FRAMINGHAM (03/02/2000) - The U.S. Immigration and Naturalization Service (INS) reported that almost half of the allotted H-1B visas available for fiscal year 2000 have been issued - with tens of thousands of visa petitions still pending.
However, a proposed immigration bill, introduced yesterday, may add 45,000 H-1B visas to the 115,000 quota in fiscal year 2000, which ends in September.
As of February 15, the INS had approved roughly 67,000 H-1B petitions and is reviewing an additional 44,000 applications. Some of the 44,000 cases may not count toward this year's visa cap, if, for instance, several companies file petitions for the same individual or if they are denied, said INS spokeswoman Eyleen Schmidt.
Although she didn't have any estimates as to when the agency would reach the H-1B cap, Schmidt said the agency is "getting close" to reaching the limit.

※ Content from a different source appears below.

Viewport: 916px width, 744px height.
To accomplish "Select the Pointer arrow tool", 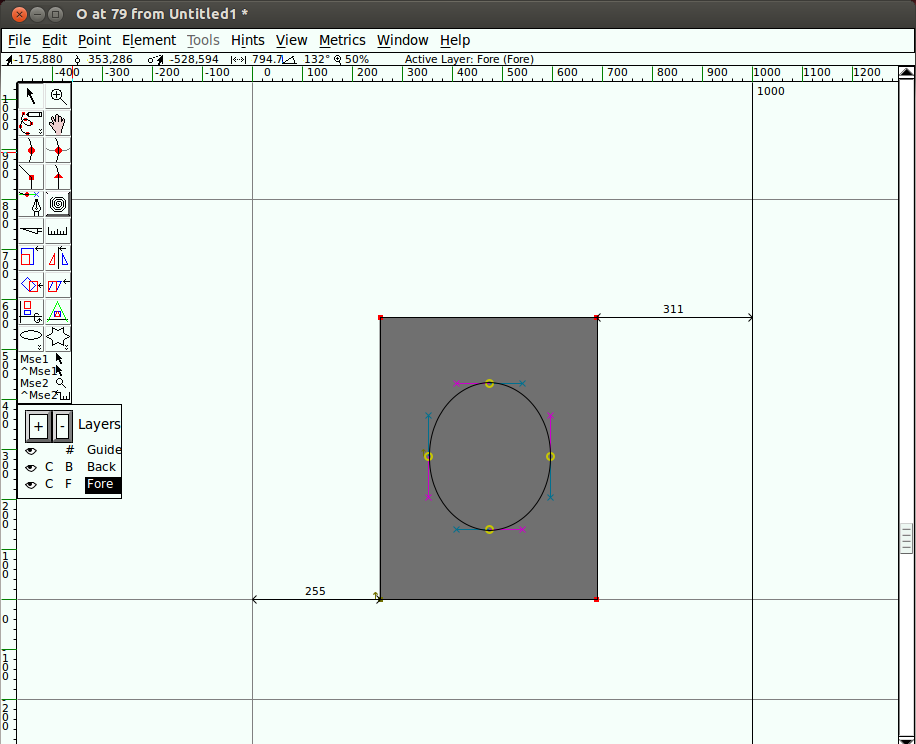I will click(31, 96).
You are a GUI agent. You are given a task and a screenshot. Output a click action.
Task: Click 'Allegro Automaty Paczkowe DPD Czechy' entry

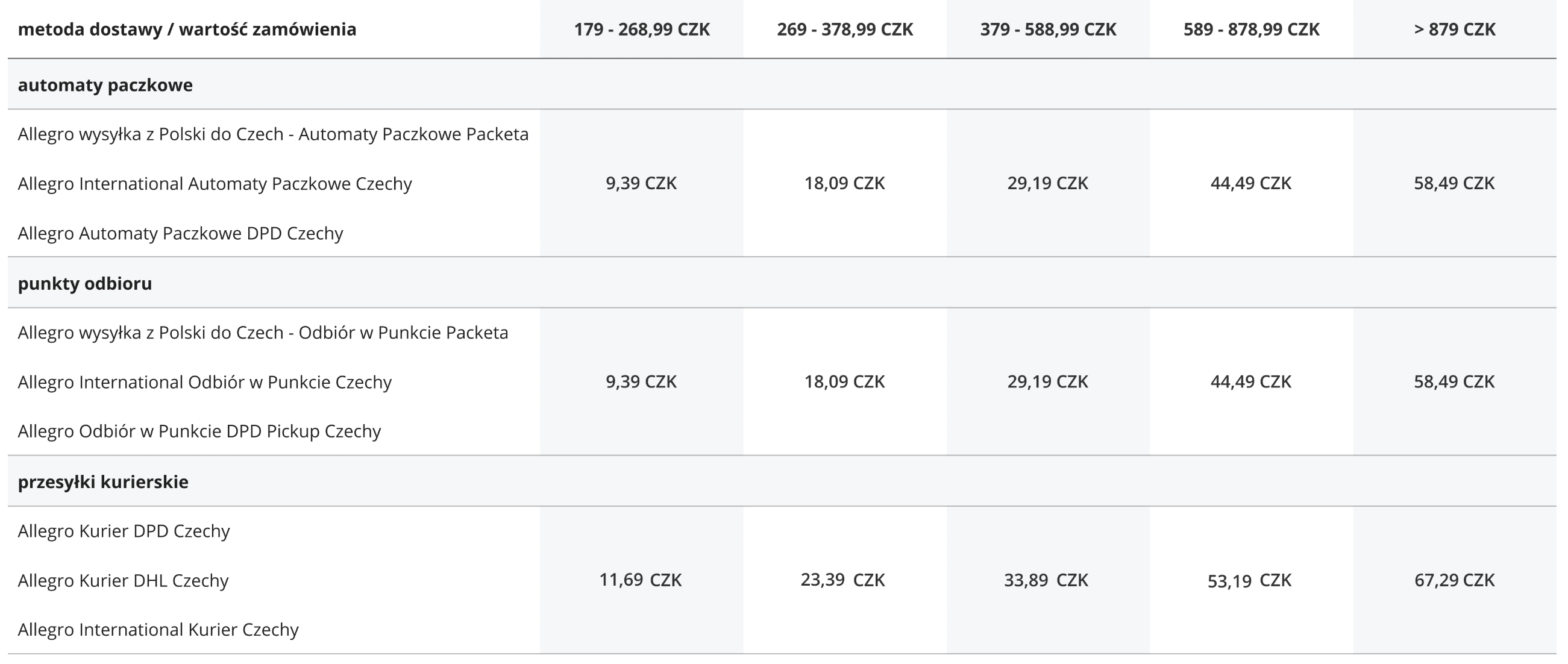pyautogui.click(x=180, y=233)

The INS is reviewing petitions that were received between the last week of December and first week of January.
Yesterday, Rep. Lamar Smith (R-Texas), chairman of the House immigration subcommittee, proposed raising the visa cap by 45,000 for this year.
But MaryLu Cianciolo, an immigration attorney in Chicago, said that even if the visa cap is raised, most petitions that have been or about to be filed probably wouldn't make this year's quota. "If you're sending (the petition) in this week, you have a shot at" getting your worker's visa approved, she said.
Although he said he thought the proposed increase was "not high enough," Harris Miller, president of the Information Technology Association of America in Arlington, Va., said he was pleased to see Smith's turnaround, since the legislator had opposed raising the visa cap in the past. "At least now we're on the same playing field, instead of debating the outcome of the game," said Miller.
Three weeks ago, a Senate bill proposed raising the H-1B visa cap from 115,000 to 195,000 through 2002.